[PlanetCCRMA] Running as ROOT

Fernando Lopez-Lezcano nando@ccrma.Stanford.EDU
Sat Jan 6 11:37:01 2007

On Sat, 2007-01-06 at 12:37 -0600, Bill Polhemus wrote:
> Of course, the PlanetCCRMA system is something of a different animal, a 
> true workstation rather than a server that's humming along quietly in 
> the background, so there may be more occasion to really screw things up. 
> I know that the PlanetCCRMA kernel has been built specifically to allow 
> low-latency and improved pre-emptiveness when running as a non-root 
> user, and this is consistent with the Conventional Wisdom as constitutes 
> good Linux user practice[**], but I'm wondering (again, STILL) what the 
> downside is to running as "root."

Running as non-root implies protection. But not only from yourself. One
example. An application might have a weird bug[*] that somehow writes or
modifies the wrong file and erases or modifies a tiny part of one of the
other apps installed in the system (or itself) - memory protections
don't allow apps to write to each other's memory spaces but the disk is
wide open to root. The broken app most probably will die if you try to
run it. But it could also be modified in such a way that it does more
damage and so on and so forth. 

Hours, days, months or years later the system becomes more and more
unstable when you start using those apps. 

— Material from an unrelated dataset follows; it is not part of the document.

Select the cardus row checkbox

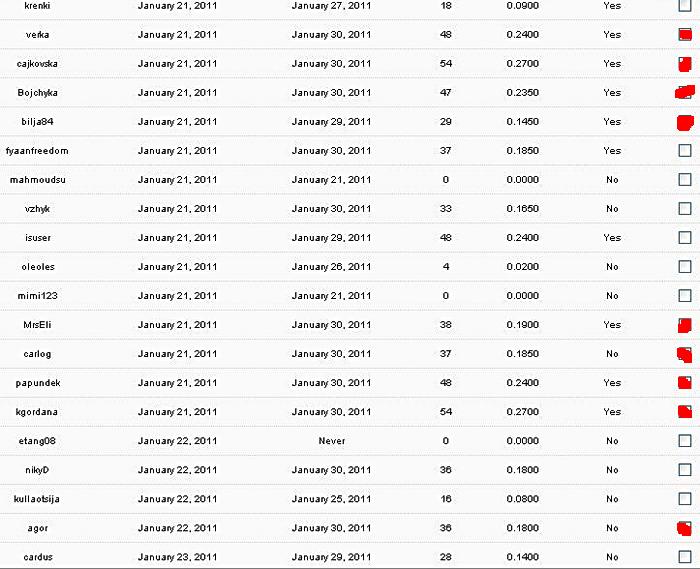(684, 557)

I _know_ it is highly unlikely but you asked for a technical reason.
There it is. Protection. 

These days there is no _technical_ reason to run everyday programs as
root. Almost every up to date distro can run realtime apps from non-root
accounts if you configure /etc/security/limits.conf. You no longer need
patched kernels or anything else (other than an up to date pam and a
reasonable recent kernel). The standard Fedora core kernels can do that.

If you want to run as root please do so, but try to not advocate for
that, be aware that beginners will be listening, may be be attracted to
not have to su root or whatever to install another app or modify a
configuration file, start using the system as root and _then_ they'll
eventually make a mistake... 

-- Fernando

[*] or have malicious code in it that tries to damage the system!!

[**] not only linux, it is not considered good form to run as "root" (or
whatever is the equivalent) in any other operating system that has users
and protections